═══ KUTIPAN TERPILIH

News

Tiongkok Sensor Trailer ‘COD Black Ops: Cold War’ Karena Singgung Tragedi Tiananmen

Tiongkok sensor trailer Call of Duty Black Ops: Cold War karena singgung tragedi Tiananmen

Trailer sepanjang dua menit dari game baru Activision yang dinanti para penggemar sedunia memicu kontroversi di Tiongkok. Video promosi seri first-person shooter kondang Call of Duty Black Ops: Cold War dilarang tayang di semua platform digital oleh otoritas Beijing. Konten yang nekat memuat trailer itu juga akan langsung dihapus oleh tim khusus pemerintah.

Kontroversi ini dipicu cuplikan satu detik video sebelum Tragedi Pembantaian mahasiswa di Lapangan Tiananmen yang terjadi pada 1989 dalam trailer tersebut. Hanya satu detik, tapi bagi Tiongkok itu tabu yang harus dihapus dari ingatan warganya.

Videos by VICE

Pembantaian Tiananmen terjadi ketika ribuan mahasiswa menggelar unjuk rasa menuntut Tiongkok diubah jadi negara demokrasi. Partai Komunis Cina mengirim tentara untuk menembaki demonstran yang bermalam di Lapangan Tiananmen pada 4 Juni 1989. Diperkirakan lebih dari seribu orang terbunuh dalam tragedi tersebut, sekalipun Tiongkok tak pernah merilis angka korban resmi.

Semua kata-kata terkait “Tiananmen” atau “pembantaian” tidak akan bisa muncul di internet yang diakses orang di daratan Tiongkok. Sensor ini begitu kuat, sampai-sampai ada generasi muda berusia di bawah 20 tahun yang tak pernah tahu pernah terjadi pembantaian mahasiswa di Beijing. Bisa dibilang, Tiananmen adalah tonggak bersejarah yang membuat Tiongkok membangun teknologi sensor Internet paling agresif di dunia, yang kerap dijuluki pakar IT sebagai “Tembok Besar Firewall”.

Activision, perusahaan pengembang game di California, menyatakan cuplikan video Tragedi Tiananmen masuk trailer karena menggambarkan kondisi akhir Perang Dingin. Tema utama Call of Duty Black Ops: Cold War adalah gejolak dunia menjelang kejatuhan Uni Soviet yang menjadi rival utama Amerika Serikat.

══════

TUJUAN TUGAS 1 -
Menurut berita tentang sensor trailer Call of Duty ini, pada tanggal berapa tentara menembaki demonstran yang bermalam di Lapangan Tiananmen?

═══ BAHAN YANG DISEDIAKAN

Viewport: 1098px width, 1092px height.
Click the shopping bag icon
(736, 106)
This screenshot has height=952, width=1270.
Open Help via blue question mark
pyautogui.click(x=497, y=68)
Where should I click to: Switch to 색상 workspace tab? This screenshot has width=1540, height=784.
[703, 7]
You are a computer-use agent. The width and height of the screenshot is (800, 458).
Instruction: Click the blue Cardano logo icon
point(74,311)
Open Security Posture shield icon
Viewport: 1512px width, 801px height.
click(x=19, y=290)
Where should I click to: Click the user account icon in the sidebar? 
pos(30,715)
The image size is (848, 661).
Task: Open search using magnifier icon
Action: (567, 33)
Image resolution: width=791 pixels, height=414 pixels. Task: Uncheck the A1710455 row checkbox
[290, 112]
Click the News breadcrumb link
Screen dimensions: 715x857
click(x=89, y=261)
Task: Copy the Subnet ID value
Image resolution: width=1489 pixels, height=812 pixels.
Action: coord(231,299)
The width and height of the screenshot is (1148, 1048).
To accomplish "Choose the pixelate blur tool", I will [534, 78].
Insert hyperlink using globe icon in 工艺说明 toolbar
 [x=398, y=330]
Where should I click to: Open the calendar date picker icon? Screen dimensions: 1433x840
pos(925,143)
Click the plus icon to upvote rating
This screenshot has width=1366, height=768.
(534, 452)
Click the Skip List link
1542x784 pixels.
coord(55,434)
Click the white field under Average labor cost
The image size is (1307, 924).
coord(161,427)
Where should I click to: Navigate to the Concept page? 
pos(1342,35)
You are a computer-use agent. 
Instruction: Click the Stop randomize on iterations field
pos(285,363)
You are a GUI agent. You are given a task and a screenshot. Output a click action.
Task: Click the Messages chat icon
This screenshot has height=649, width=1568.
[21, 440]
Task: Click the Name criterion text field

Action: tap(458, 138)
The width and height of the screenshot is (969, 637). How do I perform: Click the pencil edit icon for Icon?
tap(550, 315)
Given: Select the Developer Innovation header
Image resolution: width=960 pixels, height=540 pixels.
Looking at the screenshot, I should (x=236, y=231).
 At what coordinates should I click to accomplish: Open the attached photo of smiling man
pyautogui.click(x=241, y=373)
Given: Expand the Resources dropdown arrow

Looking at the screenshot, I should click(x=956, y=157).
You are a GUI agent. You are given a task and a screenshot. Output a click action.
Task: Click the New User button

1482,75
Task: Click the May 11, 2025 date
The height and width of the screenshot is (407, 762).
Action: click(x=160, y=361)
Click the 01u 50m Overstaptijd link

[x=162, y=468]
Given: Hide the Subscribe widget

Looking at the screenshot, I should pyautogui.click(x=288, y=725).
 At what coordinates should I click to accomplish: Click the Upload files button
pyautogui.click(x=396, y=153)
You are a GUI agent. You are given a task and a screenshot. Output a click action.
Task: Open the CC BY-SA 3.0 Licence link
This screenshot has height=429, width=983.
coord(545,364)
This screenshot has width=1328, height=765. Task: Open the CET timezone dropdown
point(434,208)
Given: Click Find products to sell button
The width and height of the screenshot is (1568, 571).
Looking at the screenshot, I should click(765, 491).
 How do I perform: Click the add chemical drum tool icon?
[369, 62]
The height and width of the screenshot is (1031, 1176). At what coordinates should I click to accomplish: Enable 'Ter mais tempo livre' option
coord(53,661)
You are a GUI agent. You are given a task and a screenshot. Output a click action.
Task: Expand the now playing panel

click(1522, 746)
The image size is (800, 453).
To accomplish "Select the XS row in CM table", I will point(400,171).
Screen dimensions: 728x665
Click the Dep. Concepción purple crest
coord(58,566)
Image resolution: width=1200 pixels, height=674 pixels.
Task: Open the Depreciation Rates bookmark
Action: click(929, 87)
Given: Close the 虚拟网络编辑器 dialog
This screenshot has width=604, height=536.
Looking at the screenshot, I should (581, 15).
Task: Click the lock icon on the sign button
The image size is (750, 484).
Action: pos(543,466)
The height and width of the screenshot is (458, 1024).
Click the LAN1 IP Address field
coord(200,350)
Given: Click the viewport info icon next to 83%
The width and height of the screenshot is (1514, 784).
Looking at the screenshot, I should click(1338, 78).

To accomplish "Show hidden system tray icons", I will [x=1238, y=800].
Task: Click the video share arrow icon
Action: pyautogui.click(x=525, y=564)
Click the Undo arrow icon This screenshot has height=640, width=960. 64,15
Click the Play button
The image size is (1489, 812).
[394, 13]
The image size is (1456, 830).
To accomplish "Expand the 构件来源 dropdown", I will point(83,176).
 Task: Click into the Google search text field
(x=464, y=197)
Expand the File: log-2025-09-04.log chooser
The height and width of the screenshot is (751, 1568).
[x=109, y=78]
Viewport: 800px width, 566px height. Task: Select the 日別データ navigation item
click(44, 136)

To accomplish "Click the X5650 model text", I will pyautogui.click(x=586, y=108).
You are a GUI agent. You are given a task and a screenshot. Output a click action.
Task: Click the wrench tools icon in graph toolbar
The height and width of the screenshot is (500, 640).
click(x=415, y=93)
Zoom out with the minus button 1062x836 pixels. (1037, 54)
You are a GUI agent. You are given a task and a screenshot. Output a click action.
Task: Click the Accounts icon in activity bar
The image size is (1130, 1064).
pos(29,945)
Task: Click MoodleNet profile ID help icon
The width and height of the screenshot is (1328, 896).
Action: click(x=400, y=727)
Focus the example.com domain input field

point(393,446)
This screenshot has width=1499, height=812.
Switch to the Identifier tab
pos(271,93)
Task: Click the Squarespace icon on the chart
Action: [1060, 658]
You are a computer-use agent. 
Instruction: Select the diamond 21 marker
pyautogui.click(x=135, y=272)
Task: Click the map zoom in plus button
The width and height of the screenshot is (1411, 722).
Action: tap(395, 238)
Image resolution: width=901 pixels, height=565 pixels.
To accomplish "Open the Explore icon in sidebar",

══════

TUJUAN TUGAS 2 -
Sajikan listing mulai dari awalnya sampai dengan baris yang memuat "point(74,311)" sebagai CSV dua kolom bernama masukan dan keluaran. Tiap instruksi beserta jawabannya menjadi satu baris, masing-masing dalam satu field berkutip dengan jeda baris diganti spasi.

JAWABAN 1 -
4 Juni 1989.

JAWABAN 2 -
masukan,keluaran
"Viewport: 1098px width, 1092px height. Click the shopping bag icon","(736, 106)"
"This screenshot has height=952, width=1270. Open Help via blue question mark","pyautogui.click(x=497, y=68)"
"Where should I click to: Switch to 색상 workspace tab? This screenshot has width=1540, height=784.","[703, 7]"
"You are a computer-use agent. The width and height of the screenshot is (800, 458). Instruction: Click the blue Cardano logo icon","point(74,311)"